A medicina tem avançado na compreensão da mecânica do envelhecimento ovariano. Diferente dos homens, as mulheres nascem com um estoque finito de óvulos que se degrada qualitativamente com o tempo. A partir dos 35 anos, aumenta a incidência de alterações cromossômicas, o que eleva o risco de abortos espontâneos e complicações como pré-eclâmpsia e diabetes gestacional.

“Muitas pessoas superestimam as técnicas de reprodução assistida, desconhecendo a limitação real dessas tecnologias para compensar o declínio natural”, aponta a ginecologista Ana Paula Beck, do Einstein. Além disso, marcadores de reserva ovariana, como o hormônio antimulleriano, têm sido banalizados: eles indicam a quantidade de óvulos, mas não são preditores de fertilidade natural em mulheres sem sintomas.

Desigualdade: o filtro do acesso

No Brasil, a reprodução assistida é um retrato da desigualdade geográfica e social. Dos 196 centros registrados, 65 estão concentrados em São Paulo. A falta de cobertura pelo SUS e pela maioria dos planos de saúde relega essas técnicas a uma minoria, criando o que a Organização Mundial da Saúde (OMS) chama de “catástrofe financeira” para famílias que buscam o tratamento.

Essa barreira financeira torna a “escolha” da maternidade tardia um privilégio de classe. Enquanto empresas de tecnologia oferecem o congelamento de óvulos como benefício corporativo, a maioria das mulheres brasileiras enfrenta a pressão do mercado de trabalho sem qualquer rede de proteção para sua autonomia reprodutiva.

O cenário demográfico: o Brasil que encolhe

Apesar do boom nas clínicas de fertilidade, o impacto dessas técnicas na demografia nacional é estatisticamente pequeno. O Brasil atingiu sua menor taxa de fecundidade (1,55 filho por mulher), abaixo do nível de reposição.

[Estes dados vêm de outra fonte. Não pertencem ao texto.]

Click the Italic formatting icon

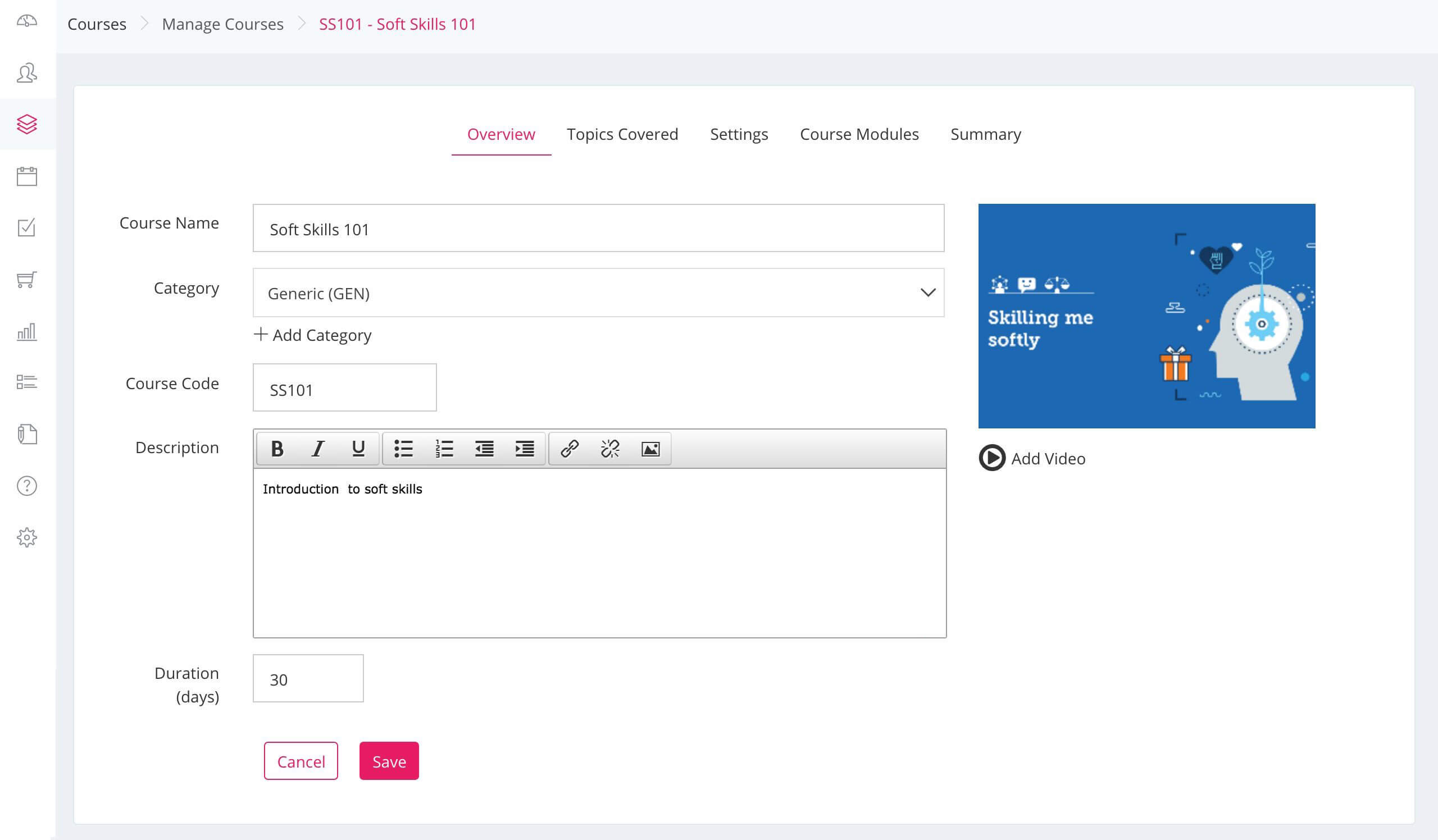(318, 448)
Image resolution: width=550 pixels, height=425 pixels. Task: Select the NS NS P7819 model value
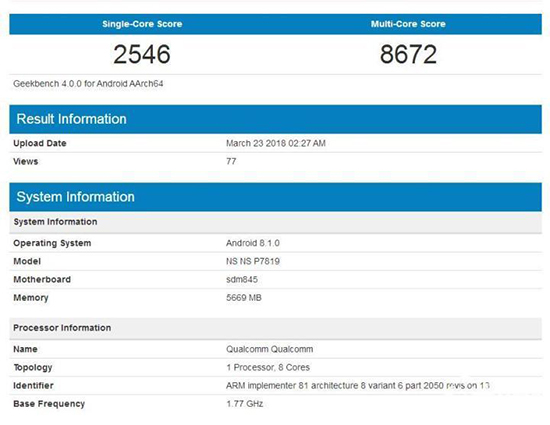click(253, 261)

A demógrafa Laura Wong, da UFMG, estima que os nascimentos via reprodução assistida representem apenas cerca de 60 mil a 70 mil do universo total de 2,9 milhões de partos anuais.

O adiamento da maternidade é uma tendência consolidada pela urbanização e educação, mas o foco, segundo especialistas, não deve ser induzir nascimentos através da tecnologia, mas sim garantir direitos reprodutivos e compreender como a organização da vida moderna afeta as metas individuais de cada cidadão.